*** Begin section ***

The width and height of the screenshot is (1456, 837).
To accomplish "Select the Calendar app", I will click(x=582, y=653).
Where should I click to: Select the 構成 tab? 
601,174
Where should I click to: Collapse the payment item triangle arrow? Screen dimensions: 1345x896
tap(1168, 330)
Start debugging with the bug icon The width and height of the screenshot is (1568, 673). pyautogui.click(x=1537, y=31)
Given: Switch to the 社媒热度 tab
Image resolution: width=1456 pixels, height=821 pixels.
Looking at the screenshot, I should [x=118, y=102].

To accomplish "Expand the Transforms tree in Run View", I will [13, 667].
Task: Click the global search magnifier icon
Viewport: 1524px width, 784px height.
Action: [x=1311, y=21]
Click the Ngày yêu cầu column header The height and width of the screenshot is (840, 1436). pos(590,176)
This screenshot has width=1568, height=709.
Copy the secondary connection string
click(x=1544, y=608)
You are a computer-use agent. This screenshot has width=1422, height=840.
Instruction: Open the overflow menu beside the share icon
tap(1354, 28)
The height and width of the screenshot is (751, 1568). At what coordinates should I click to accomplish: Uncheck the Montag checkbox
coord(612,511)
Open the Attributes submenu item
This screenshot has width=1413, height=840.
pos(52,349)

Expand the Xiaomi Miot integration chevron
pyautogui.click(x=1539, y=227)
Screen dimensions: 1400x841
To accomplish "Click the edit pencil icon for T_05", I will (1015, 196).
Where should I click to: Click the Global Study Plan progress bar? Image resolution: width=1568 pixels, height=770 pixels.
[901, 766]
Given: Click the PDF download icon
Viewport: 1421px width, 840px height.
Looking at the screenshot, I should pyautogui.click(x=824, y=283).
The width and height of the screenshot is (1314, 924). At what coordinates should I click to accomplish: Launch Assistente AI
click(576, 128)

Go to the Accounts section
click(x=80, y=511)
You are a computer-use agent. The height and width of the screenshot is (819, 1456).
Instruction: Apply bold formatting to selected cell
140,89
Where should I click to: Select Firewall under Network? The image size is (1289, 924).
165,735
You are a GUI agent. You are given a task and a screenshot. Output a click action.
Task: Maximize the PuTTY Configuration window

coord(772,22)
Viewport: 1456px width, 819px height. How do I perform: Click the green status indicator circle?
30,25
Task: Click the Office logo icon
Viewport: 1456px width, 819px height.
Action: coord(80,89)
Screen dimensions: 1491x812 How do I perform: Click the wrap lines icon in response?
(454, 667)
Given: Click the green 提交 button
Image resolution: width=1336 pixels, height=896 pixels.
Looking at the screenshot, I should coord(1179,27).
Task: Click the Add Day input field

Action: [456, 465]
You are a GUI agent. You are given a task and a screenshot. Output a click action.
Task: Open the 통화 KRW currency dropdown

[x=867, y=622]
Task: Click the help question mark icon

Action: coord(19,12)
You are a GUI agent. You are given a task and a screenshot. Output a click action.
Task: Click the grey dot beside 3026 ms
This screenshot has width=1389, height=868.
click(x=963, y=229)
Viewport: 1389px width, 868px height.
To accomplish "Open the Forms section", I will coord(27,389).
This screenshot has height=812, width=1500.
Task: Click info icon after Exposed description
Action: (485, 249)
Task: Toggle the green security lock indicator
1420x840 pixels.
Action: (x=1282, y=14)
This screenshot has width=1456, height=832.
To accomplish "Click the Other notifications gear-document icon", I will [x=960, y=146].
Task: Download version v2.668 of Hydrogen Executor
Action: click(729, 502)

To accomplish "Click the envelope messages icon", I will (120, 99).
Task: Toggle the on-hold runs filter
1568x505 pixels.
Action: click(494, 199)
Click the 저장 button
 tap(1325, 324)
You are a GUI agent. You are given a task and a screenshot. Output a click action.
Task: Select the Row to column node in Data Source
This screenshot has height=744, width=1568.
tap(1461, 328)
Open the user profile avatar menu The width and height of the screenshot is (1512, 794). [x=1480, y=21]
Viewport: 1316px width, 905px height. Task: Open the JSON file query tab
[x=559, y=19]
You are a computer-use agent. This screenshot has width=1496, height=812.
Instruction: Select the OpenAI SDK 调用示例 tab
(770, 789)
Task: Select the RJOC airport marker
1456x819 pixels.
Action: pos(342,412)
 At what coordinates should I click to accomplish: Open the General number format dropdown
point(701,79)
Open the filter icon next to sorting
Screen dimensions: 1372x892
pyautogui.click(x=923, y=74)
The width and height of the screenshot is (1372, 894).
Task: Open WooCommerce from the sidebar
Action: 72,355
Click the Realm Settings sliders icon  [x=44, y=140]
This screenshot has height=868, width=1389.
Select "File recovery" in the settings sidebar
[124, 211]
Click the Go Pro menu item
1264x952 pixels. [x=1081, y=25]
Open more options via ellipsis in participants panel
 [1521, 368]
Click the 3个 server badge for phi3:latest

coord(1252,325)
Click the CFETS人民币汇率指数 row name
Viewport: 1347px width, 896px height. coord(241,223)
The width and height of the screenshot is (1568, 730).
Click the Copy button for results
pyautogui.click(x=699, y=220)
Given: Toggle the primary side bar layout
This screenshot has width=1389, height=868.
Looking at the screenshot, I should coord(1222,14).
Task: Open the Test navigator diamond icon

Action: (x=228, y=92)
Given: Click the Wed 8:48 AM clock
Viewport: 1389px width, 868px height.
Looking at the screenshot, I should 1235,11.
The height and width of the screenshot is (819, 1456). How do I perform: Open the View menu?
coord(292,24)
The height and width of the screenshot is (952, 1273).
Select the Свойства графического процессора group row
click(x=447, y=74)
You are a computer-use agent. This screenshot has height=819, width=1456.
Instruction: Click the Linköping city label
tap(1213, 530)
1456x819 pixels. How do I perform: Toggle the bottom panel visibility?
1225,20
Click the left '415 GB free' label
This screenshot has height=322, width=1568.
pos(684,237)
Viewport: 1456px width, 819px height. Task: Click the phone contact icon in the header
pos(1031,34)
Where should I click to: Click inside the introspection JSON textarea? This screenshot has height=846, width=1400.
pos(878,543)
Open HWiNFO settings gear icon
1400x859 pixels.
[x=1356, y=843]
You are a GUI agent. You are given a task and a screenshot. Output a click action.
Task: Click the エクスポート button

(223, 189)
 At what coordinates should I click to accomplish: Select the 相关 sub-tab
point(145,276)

*** End section ***

» Your instructions: Restate each entry word for word.

» Response:
The width and height of the screenshot is (1456, 837).
To accomplish "Select the Calendar app", I will click(x=582, y=653).
Where should I click to: Select the 構成 tab? 
601,174
Where should I click to: Collapse the payment item triangle arrow? Screen dimensions: 1345x896
tap(1168, 330)
Start debugging with the bug icon The width and height of the screenshot is (1568, 673). pyautogui.click(x=1537, y=31)
Given: Switch to the 社媒热度 tab
Image resolution: width=1456 pixels, height=821 pixels.
Looking at the screenshot, I should [x=118, y=102].

To accomplish "Expand the Transforms tree in Run View", I will [13, 667].
Task: Click the global search magnifier icon
Viewport: 1524px width, 784px height.
Action: [x=1311, y=21]
Click the Ngày yêu cầu column header The height and width of the screenshot is (840, 1436). pos(590,176)
This screenshot has width=1568, height=709.
Copy the secondary connection string
click(x=1544, y=608)
You are a computer-use agent. This screenshot has width=1422, height=840.
Instruction: Open the overflow menu beside the share icon
tap(1354, 28)
The height and width of the screenshot is (751, 1568). At what coordinates should I click to accomplish: Uncheck the Montag checkbox
coord(612,511)
Open the Attributes submenu item
This screenshot has width=1413, height=840.
pos(52,349)

Expand the Xiaomi Miot integration chevron
pyautogui.click(x=1539, y=227)
Screen dimensions: 1400x841
To accomplish "Click the edit pencil icon for T_05", I will (1015, 196).
Where should I click to: Click the Global Study Plan progress bar? Image resolution: width=1568 pixels, height=770 pixels.
[901, 766]
Given: Click the PDF download icon
Viewport: 1421px width, 840px height.
Looking at the screenshot, I should pyautogui.click(x=824, y=283).
The width and height of the screenshot is (1314, 924). At what coordinates should I click to accomplish: Launch Assistente AI
click(576, 128)

Go to the Accounts section
click(x=80, y=511)
You are a computer-use agent. The height and width of the screenshot is (819, 1456).
Instruction: Apply bold formatting to selected cell
140,89
Where should I click to: Select Firewall under Network? The image size is (1289, 924).
165,735
You are a GUI agent. You are given a task and a screenshot. Output a click action.
Task: Maximize the PuTTY Configuration window

coord(772,22)
Viewport: 1456px width, 819px height. How do I perform: Click the green status indicator circle?
30,25
Task: Click the Office logo icon
Viewport: 1456px width, 819px height.
Action: coord(80,89)
Screen dimensions: 1491x812 How do I perform: Click the wrap lines icon in response?
(454, 667)
Given: Click the green 提交 button
Image resolution: width=1336 pixels, height=896 pixels.
Looking at the screenshot, I should coord(1179,27).
Task: Click the Add Day input field

Action: [456, 465]
You are a GUI agent. You are given a task and a screenshot. Output a click action.
Task: Open the 통화 KRW currency dropdown

[x=867, y=622]
Task: Click the help question mark icon

Action: coord(19,12)
You are a GUI agent. You are given a task and a screenshot. Output a click action.
Task: Click the grey dot beside 3026 ms
This screenshot has width=1389, height=868.
click(x=963, y=229)
Viewport: 1389px width, 868px height.
To accomplish "Open the Forms section", I will coord(27,389).
This screenshot has height=812, width=1500.
Task: Click info icon after Exposed description
Action: (485, 249)
Task: Toggle the green security lock indicator
1420x840 pixels.
Action: (x=1282, y=14)
This screenshot has width=1456, height=832.
To accomplish "Click the Other notifications gear-document icon", I will [x=960, y=146].
Task: Download version v2.668 of Hydrogen Executor
Action: click(729, 502)

To accomplish "Click the envelope messages icon", I will (120, 99).
Task: Toggle the on-hold runs filter
1568x505 pixels.
Action: click(494, 199)
Click the 저장 button
 tap(1325, 324)
You are a GUI agent. You are given a task and a screenshot. Output a click action.
Task: Select the Row to column node in Data Source
This screenshot has height=744, width=1568.
tap(1461, 328)
Open the user profile avatar menu The width and height of the screenshot is (1512, 794). [x=1480, y=21]
Viewport: 1316px width, 905px height. Task: Open the JSON file query tab
[x=559, y=19]
You are a computer-use agent. This screenshot has width=1496, height=812.
Instruction: Select the OpenAI SDK 调用示例 tab
(770, 789)
Task: Select the RJOC airport marker
1456x819 pixels.
Action: pos(342,412)
 At what coordinates should I click to accomplish: Open the General number format dropdown
point(701,79)
Open the filter icon next to sorting
Screen dimensions: 1372x892
pyautogui.click(x=923, y=74)
The width and height of the screenshot is (1372, 894).
Task: Open WooCommerce from the sidebar
Action: 72,355
Click the Realm Settings sliders icon  [x=44, y=140]
This screenshot has height=868, width=1389.
Select "File recovery" in the settings sidebar
[124, 211]
Click the Go Pro menu item
1264x952 pixels. [x=1081, y=25]
Open more options via ellipsis in participants panel
 [1521, 368]
Click the 3个 server badge for phi3:latest

coord(1252,325)
Click the CFETS人民币汇率指数 row name
Viewport: 1347px width, 896px height. coord(241,223)
The width and height of the screenshot is (1568, 730).
Click the Copy button for results
pyautogui.click(x=699, y=220)
Given: Toggle the primary side bar layout
This screenshot has width=1389, height=868.
Looking at the screenshot, I should coord(1222,14).
Task: Open the Test navigator diamond icon

Action: (x=228, y=92)
Given: Click the Wed 8:48 AM clock
Viewport: 1389px width, 868px height.
Looking at the screenshot, I should 1235,11.
The height and width of the screenshot is (819, 1456). How do I perform: Open the View menu?
coord(292,24)
The height and width of the screenshot is (952, 1273).
Select the Свойства графического процессора group row
click(x=447, y=74)
You are a computer-use agent. This screenshot has height=819, width=1456.
Instruction: Click the Linköping city label
tap(1213, 530)
1456x819 pixels. How do I perform: Toggle the bottom panel visibility?
1225,20
Click the left '415 GB free' label
This screenshot has height=322, width=1568.
pos(684,237)
Viewport: 1456px width, 819px height. Task: Click the phone contact icon in the header
pos(1031,34)
Where should I click to: Click inside the introspection JSON textarea? This screenshot has height=846, width=1400.
pos(878,543)
Open HWiNFO settings gear icon
1400x859 pixels.
[x=1356, y=843]
You are a GUI agent. You are given a task and a screenshot. Output a click action.
Task: Click the エクスポート button

(223, 189)
 At what coordinates should I click to accomplish: Select the 相关 sub-tab
point(145,276)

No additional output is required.